Method: This study introduces “Tutor Copilot”—a lightweight, classroom-embedded AI teaching assistant. It employs the first randomized controlled trial (RCT) conducted in authentic instructional settings and proposes the “Expert Thinking Modeling” framework, integrating large language model–driven expert strategy modeling, real-time dialogue analysis, multi-turn pedagogical intent recognition, and adaptive prompt engineering.
Contribution/Results: The study provides the first empirical evidence that AI can significantly narrow teacher effectiveness gaps: students taught by low-performing teachers demonstrated a 9-percentage-point improvement in knowledge mastery (p < 0.01).
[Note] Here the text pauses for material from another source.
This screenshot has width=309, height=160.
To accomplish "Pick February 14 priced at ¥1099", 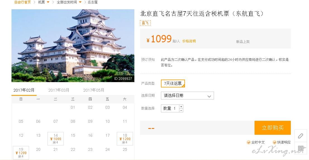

The system enables interpretable, actionable real-time instructional decision support; incurs only $20 per teacher annually; and significantly increases high-leverage teaching behaviors (e.g., scaffolding questions) while reducing direct-answer provision.
📝 Abstract
Generative AI, particularly Language Models (LMs), has the potential to transform real-world domains with societal impact, particularly where access to experts is limited. For example, in education, training novice educators with expert guidance is important for effectiveness but expensive, creating significant barriers to improving education quality at scale. This challenge disproportionately harms students from under-served communities, who stand to gain the most from high-quality education. We introduce Tutor CoPilot, a novel Human-AI approach that leverages a model of expert thinking to provide expert-like guidance to tutors as they tutor. This study is the first randomized controlled trial of a Human-AI system in live tutoring, involving 900 tutors and 1,800 K-12 students from historically under-served communities. Following a preregistered analysis plan, we find that students working with tutors that have access to Tutor CoPilot are 4 percentage points (p.p.) more likely to master topics (p<0.01). Notably, students of lower-rated tutors experienced the greatest benefit, improving mastery by 9 p.p. We find that Tutor CoPilot costs only $20 per-tutor annually. We analyze 550,000+ messages using classifiers to identify pedagogical strategies, and find that tutors with access to Tutor CoPilot are more likely to use high-quality strategies to foster student understanding (e.g., asking guiding questions) and less likely to give away the answer to the student. Tutor interviews highlight how Tutor CoPilot's guidance helps tutors to respond to student needs, though they flag issues in Tutor CoPilot, such as generating suggestions that are not grade-level appropriate. Altogether, our study of Tutor CoPilot demonstrates how Human-AI systems can scale expertise in real-world domains, bridge gaps in skills and create a future where high-quality education is accessible to all students.